Why Not To Shout At Your Disk Array
Brendan Gregg of Sun's Fishworks lab has an interesting video demo up at YouTube demonstrating just how bad vibes, if expressed with sufficient volume in front of a rack full of disks, can cause a spike in disk latency. White noise, evidently, doesn't do them much harm. (Maybe they just feel awkward to get yelled at on camera.)
he's like the crocodile hunter of loud server rooms
People yelling too much at their computers
It's been known for a long time vibrations are not good for discs (see notebooks). Even by early 90s music CDs had skip protection. If a disc skips, latency will of course momentarily increase. And with tolerances down even further, it's probably worse than back then.
In 10-15 years it won't matter anyway, almost everything will have SSD by then.
I wonder if the latency would vary by the pitch and tone of the person yelling. If that's the case, I'd wonder if that could be extrapolated into reconstructing whatever was being said. Granted, if you're yelling that loud, the person in the next county is more likely to hear you first.
It bothers me,
How this guy actually made the discovery.

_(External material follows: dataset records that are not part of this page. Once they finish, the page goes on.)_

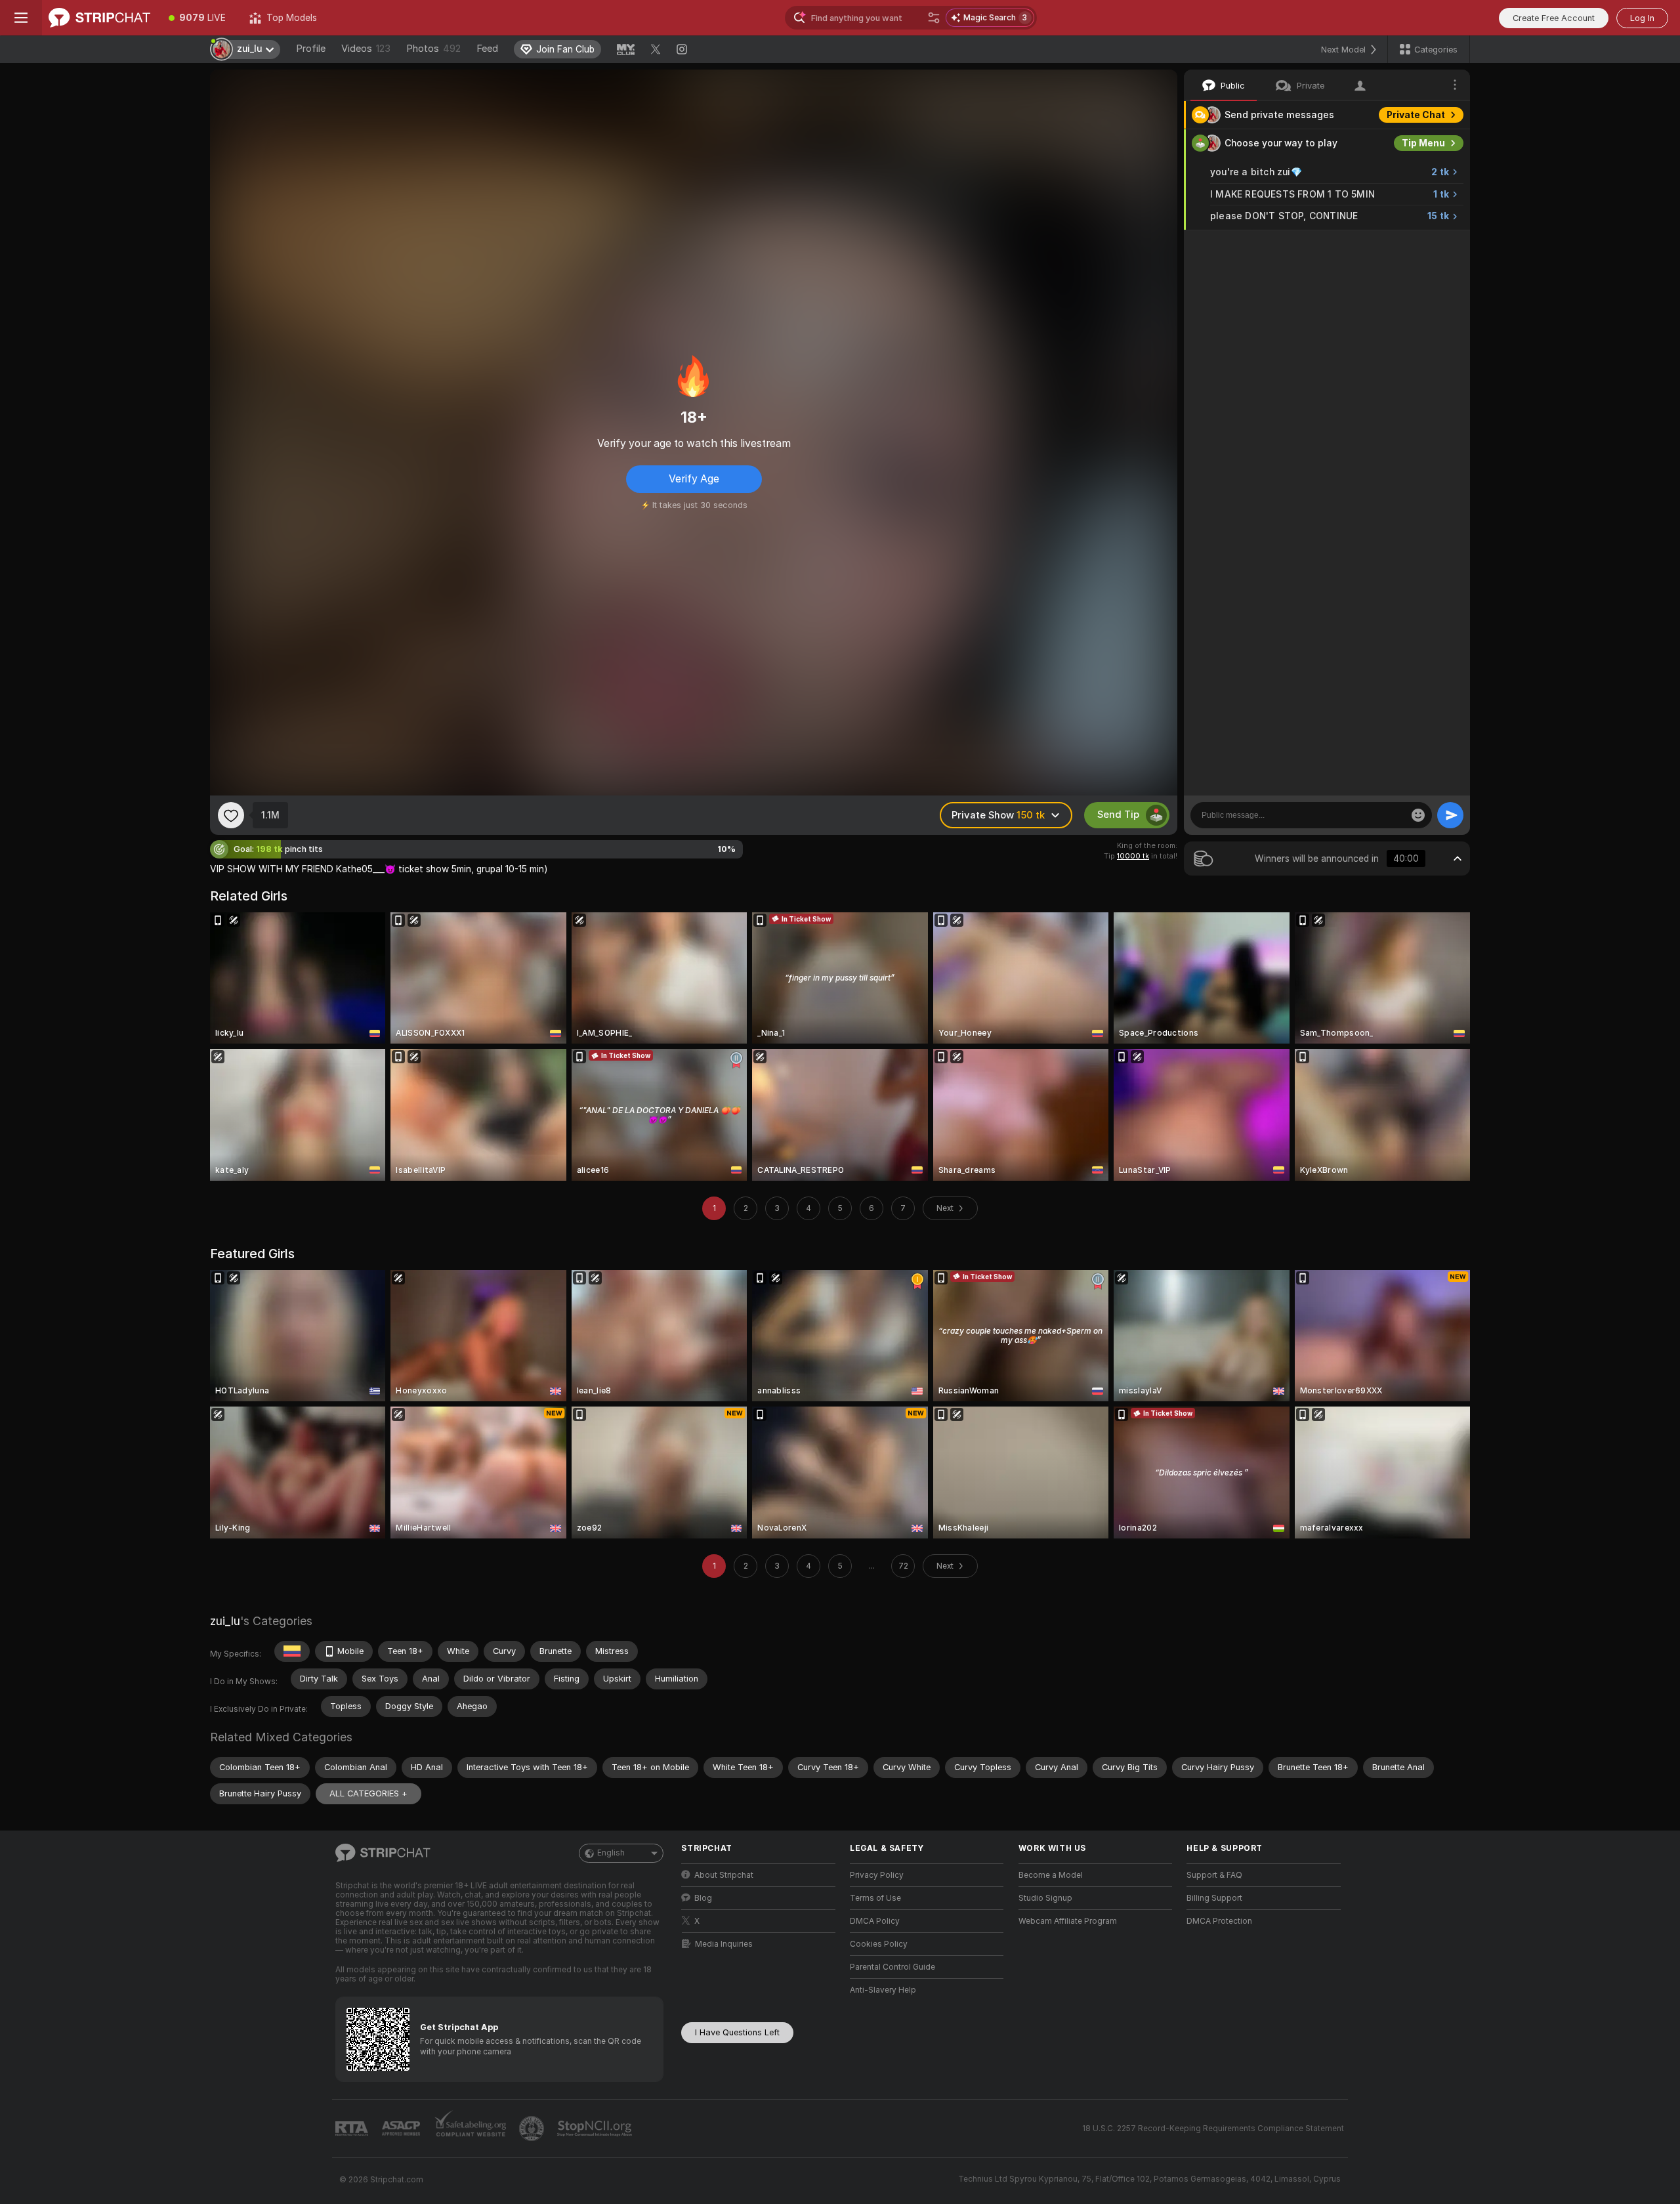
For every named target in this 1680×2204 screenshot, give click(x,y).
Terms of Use (875, 1898)
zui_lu (225, 1621)
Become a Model (1050, 1875)
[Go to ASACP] (402, 2128)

He must have let off quite a bit of steam towards that rack.
Might the the drives themselves be sensing the induced vibration via an embedded accelerometer and momentarily parking the heads to avoid damage? It seems like the marketing folks shouldn't have too hard of a time putting a positive spin on this behavior.

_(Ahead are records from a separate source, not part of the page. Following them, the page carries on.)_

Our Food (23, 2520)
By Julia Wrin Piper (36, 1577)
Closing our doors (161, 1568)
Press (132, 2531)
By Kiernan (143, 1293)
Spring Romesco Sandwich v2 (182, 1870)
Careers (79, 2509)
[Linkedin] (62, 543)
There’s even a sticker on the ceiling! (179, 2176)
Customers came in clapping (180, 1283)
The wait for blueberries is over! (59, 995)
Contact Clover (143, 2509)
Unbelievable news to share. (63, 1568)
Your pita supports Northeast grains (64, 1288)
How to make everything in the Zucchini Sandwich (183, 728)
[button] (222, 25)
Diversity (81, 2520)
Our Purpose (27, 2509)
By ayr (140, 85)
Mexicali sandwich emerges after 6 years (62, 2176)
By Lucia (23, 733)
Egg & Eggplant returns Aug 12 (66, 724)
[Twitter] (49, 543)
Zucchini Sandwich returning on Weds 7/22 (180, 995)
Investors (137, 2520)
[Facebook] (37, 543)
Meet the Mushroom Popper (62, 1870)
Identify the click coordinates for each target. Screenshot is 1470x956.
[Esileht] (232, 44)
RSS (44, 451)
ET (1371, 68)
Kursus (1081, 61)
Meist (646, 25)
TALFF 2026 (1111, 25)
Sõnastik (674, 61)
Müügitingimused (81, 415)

Now when Skynet finally goes sentient, it'll sue for emotional abuse. I thought metal death machines were bad, but now Lawyer-bots? We're doomed.
A few reasons.
Sure, with ZFS JBODs are the preferred storage. Let ZFS do end-to-end management of the storage, from the file level to the raw disk blocks. That way it can do it's end-to-end error checking and possible correction. If you do RAID1 in hardware ( really just firmware in the storage box) you trust that software to detect all problems and correct them or report them. That software may not do checking to see if both branches of a mirror are correct and pass on bad data upstream. ZFS will detect this because of it's checksums, but it will not be able to correct this. If ZFS is doing the mirroring it will detect it and read the other mirror, if that checksum is ok, it will correct the error and continue.
ZFS implements software RAID on top of JBOD. The box full of disks itself need not have any RAID controller, and if you're using RAID-Z, it would probably be a waste of money to spring for one, unless you go for the super-high-end for performance reasons.
There's no failure quite as dissatisfying as a complete and total solution to the wrong problem.
The plants publications never seems to die.
Plants don't react to music, they react to the tiny shifts in air just above their stomata. The publication which reported this compared plants with music (read: vibrating air above the stomata) with plants in an enclosure without air vibrating (read:refreshing) above the stomata.
The experiment shows a difference, even if there's air-movement simply because air "sticks" to the surface of plant's leaves in close proximity - behaving like a fluid. Normal air ventilation doesn't refresh this thin layer as optimal as vibrations caused by sound.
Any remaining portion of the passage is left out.